* Records shown
• • • • •

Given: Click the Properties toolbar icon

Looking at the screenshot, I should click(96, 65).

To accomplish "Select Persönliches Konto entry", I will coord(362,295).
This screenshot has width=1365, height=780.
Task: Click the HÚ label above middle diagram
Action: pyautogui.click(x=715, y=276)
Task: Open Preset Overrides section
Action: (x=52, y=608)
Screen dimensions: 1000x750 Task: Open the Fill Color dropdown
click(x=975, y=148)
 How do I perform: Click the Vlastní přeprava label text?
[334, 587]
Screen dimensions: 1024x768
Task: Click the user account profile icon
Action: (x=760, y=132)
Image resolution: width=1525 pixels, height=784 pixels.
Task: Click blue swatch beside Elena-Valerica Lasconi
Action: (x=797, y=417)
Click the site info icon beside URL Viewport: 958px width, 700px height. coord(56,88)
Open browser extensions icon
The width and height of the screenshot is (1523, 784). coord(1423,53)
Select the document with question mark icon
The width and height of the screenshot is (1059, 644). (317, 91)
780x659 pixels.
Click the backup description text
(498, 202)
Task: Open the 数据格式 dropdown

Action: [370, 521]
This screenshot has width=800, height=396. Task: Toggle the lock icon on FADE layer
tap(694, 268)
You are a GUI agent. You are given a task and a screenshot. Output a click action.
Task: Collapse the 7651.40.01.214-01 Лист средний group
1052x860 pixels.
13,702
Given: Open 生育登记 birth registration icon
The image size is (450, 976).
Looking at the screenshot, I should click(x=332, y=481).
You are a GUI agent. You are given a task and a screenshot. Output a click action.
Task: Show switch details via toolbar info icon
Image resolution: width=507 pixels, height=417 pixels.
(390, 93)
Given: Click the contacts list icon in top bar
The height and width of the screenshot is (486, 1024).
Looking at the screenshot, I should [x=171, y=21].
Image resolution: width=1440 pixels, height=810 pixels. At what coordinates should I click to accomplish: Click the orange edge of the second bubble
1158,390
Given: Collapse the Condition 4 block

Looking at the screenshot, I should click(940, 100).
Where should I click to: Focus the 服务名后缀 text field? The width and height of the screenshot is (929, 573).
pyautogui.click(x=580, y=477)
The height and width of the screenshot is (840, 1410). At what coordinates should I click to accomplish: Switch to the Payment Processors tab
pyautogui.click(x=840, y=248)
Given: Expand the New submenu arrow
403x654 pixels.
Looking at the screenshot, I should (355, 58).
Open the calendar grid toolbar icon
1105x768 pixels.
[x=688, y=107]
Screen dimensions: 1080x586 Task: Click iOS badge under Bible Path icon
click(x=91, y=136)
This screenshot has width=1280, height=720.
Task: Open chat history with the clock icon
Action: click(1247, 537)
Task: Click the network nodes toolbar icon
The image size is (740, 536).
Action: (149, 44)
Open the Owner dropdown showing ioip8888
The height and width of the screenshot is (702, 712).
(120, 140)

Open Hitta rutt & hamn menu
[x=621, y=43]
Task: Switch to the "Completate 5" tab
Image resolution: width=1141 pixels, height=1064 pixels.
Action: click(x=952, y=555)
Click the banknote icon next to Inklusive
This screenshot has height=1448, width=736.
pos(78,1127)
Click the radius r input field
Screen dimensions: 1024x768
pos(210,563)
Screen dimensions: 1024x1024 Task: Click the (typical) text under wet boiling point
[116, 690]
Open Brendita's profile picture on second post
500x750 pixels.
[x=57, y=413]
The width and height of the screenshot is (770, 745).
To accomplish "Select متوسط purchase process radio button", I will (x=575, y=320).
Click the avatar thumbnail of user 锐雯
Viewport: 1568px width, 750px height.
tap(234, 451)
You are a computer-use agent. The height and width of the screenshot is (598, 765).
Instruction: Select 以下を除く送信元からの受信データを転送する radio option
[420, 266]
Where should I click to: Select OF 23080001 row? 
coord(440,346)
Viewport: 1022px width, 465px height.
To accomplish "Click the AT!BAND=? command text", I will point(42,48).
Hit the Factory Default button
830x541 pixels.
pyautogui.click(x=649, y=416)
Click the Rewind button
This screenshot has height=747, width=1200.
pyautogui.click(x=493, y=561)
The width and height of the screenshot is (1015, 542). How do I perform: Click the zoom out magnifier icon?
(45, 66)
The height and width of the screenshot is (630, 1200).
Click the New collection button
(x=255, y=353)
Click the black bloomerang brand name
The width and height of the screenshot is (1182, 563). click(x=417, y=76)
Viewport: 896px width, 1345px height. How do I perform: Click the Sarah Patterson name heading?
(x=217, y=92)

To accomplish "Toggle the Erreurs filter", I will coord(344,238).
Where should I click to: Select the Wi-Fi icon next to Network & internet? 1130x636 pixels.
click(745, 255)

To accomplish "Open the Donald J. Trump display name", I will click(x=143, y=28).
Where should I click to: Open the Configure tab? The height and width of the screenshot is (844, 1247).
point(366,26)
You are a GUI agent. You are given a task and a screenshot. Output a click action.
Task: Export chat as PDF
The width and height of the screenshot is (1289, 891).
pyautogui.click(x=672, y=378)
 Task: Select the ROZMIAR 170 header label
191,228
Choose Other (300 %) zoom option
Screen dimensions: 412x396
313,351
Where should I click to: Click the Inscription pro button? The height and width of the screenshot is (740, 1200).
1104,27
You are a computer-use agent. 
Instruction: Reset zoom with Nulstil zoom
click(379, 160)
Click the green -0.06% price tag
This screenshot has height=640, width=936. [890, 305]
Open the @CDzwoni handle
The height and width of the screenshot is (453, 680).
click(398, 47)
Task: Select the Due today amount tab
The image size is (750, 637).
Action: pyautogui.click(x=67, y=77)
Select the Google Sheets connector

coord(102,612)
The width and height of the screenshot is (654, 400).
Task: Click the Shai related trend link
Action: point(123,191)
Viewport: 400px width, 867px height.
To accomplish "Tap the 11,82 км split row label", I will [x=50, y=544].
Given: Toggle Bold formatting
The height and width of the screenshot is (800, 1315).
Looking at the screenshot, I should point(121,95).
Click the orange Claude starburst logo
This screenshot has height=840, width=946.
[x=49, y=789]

• • • • •

* Exercise requirements
Give every entry again, exactly as it reads.

* Solution to the problem
Given: Click the Properties toolbar icon

Looking at the screenshot, I should click(96, 65).

To accomplish "Select Persönliches Konto entry", I will coord(362,295).
This screenshot has width=1365, height=780.
Task: Click the HÚ label above middle diagram
Action: pyautogui.click(x=715, y=276)
Task: Open Preset Overrides section
Action: (x=52, y=608)
Screen dimensions: 1000x750 Task: Open the Fill Color dropdown
click(x=975, y=148)
 How do I perform: Click the Vlastní přeprava label text?
[334, 587]
Screen dimensions: 1024x768
Task: Click the user account profile icon
Action: (x=760, y=132)
Image resolution: width=1525 pixels, height=784 pixels.
Task: Click blue swatch beside Elena-Valerica Lasconi
Action: (x=797, y=417)
Click the site info icon beside URL Viewport: 958px width, 700px height. coord(56,88)
Open browser extensions icon
The width and height of the screenshot is (1523, 784). coord(1423,53)
Select the document with question mark icon
The width and height of the screenshot is (1059, 644). (317, 91)
780x659 pixels.
Click the backup description text
(498, 202)
Task: Open the 数据格式 dropdown

Action: [370, 521]
This screenshot has width=800, height=396. Task: Toggle the lock icon on FADE layer
tap(694, 268)
You are a GUI agent. You are given a task and a screenshot. Output a click action.
Task: Collapse the 7651.40.01.214-01 Лист средний group
1052x860 pixels.
13,702
Given: Open 生育登记 birth registration icon
The image size is (450, 976).
Looking at the screenshot, I should click(x=332, y=481).
You are a GUI agent. You are given a task and a screenshot. Output a click action.
Task: Show switch details via toolbar info icon
Image resolution: width=507 pixels, height=417 pixels.
(390, 93)
Given: Click the contacts list icon in top bar
The height and width of the screenshot is (486, 1024).
Looking at the screenshot, I should [x=171, y=21].
Image resolution: width=1440 pixels, height=810 pixels. At what coordinates should I click to accomplish: Click the orange edge of the second bubble
1158,390
Given: Collapse the Condition 4 block

Looking at the screenshot, I should click(940, 100).
Where should I click to: Focus the 服务名后缀 text field? The width and height of the screenshot is (929, 573).
pyautogui.click(x=580, y=477)
The height and width of the screenshot is (840, 1410). At what coordinates should I click to accomplish: Switch to the Payment Processors tab
pyautogui.click(x=840, y=248)
Given: Expand the New submenu arrow
403x654 pixels.
Looking at the screenshot, I should (355, 58).
Open the calendar grid toolbar icon
1105x768 pixels.
[x=688, y=107]
Screen dimensions: 1080x586 Task: Click iOS badge under Bible Path icon
click(x=91, y=136)
This screenshot has width=1280, height=720.
Task: Open chat history with the clock icon
Action: click(1247, 537)
Task: Click the network nodes toolbar icon
The image size is (740, 536).
Action: (149, 44)
Open the Owner dropdown showing ioip8888
The height and width of the screenshot is (702, 712).
(120, 140)

Open Hitta rutt & hamn menu
[x=621, y=43]
Task: Switch to the "Completate 5" tab
Image resolution: width=1141 pixels, height=1064 pixels.
Action: click(x=952, y=555)
Click the banknote icon next to Inklusive
This screenshot has height=1448, width=736.
pos(78,1127)
Click the radius r input field
Screen dimensions: 1024x768
pos(210,563)
Screen dimensions: 1024x1024 Task: Click the (typical) text under wet boiling point
[116, 690]
Open Brendita's profile picture on second post
500x750 pixels.
[x=57, y=413]
The width and height of the screenshot is (770, 745).
To accomplish "Select متوسط purchase process radio button", I will (x=575, y=320).
Click the avatar thumbnail of user 锐雯
Viewport: 1568px width, 750px height.
tap(234, 451)
You are a computer-use agent. The height and width of the screenshot is (598, 765).
Instruction: Select 以下を除く送信元からの受信データを転送する radio option
[420, 266]
Where should I click to: Select OF 23080001 row? 
coord(440,346)
Viewport: 1022px width, 465px height.
To accomplish "Click the AT!BAND=? command text", I will point(42,48).
Hit the Factory Default button
830x541 pixels.
pyautogui.click(x=649, y=416)
Click the Rewind button
This screenshot has height=747, width=1200.
pyautogui.click(x=493, y=561)
The width and height of the screenshot is (1015, 542). How do I perform: Click the zoom out magnifier icon?
(45, 66)
The height and width of the screenshot is (630, 1200).
Click the New collection button
(x=255, y=353)
Click the black bloomerang brand name
The width and height of the screenshot is (1182, 563). click(x=417, y=76)
Viewport: 896px width, 1345px height. How do I perform: Click the Sarah Patterson name heading?
(x=217, y=92)

To accomplish "Toggle the Erreurs filter", I will coord(344,238).
Where should I click to: Select the Wi-Fi icon next to Network & internet? 1130x636 pixels.
click(745, 255)

To accomplish "Open the Donald J. Trump display name", I will click(x=143, y=28).
Where should I click to: Open the Configure tab? The height and width of the screenshot is (844, 1247).
point(366,26)
You are a GUI agent. You are given a task and a screenshot. Output a click action.
Task: Export chat as PDF
The width and height of the screenshot is (1289, 891).
pyautogui.click(x=672, y=378)
 Task: Select the ROZMIAR 170 header label
191,228
Choose Other (300 %) zoom option
Screen dimensions: 412x396
313,351
Where should I click to: Click the Inscription pro button? The height and width of the screenshot is (740, 1200).
1104,27
You are a computer-use agent. 
Instruction: Reset zoom with Nulstil zoom
click(379, 160)
Click the green -0.06% price tag
This screenshot has height=640, width=936. [890, 305]
Open the @CDzwoni handle
The height and width of the screenshot is (453, 680).
click(398, 47)
Task: Select the Due today amount tab
The image size is (750, 637).
Action: pyautogui.click(x=67, y=77)
Select the Google Sheets connector

coord(102,612)
The width and height of the screenshot is (654, 400).
Task: Click the Shai related trend link
Action: point(123,191)
Viewport: 400px width, 867px height.
To accomplish "Tap the 11,82 км split row label", I will [x=50, y=544].
Given: Toggle Bold formatting
The height and width of the screenshot is (800, 1315).
Looking at the screenshot, I should point(121,95).
Click the orange Claude starburst logo
This screenshot has height=840, width=946.
[x=49, y=789]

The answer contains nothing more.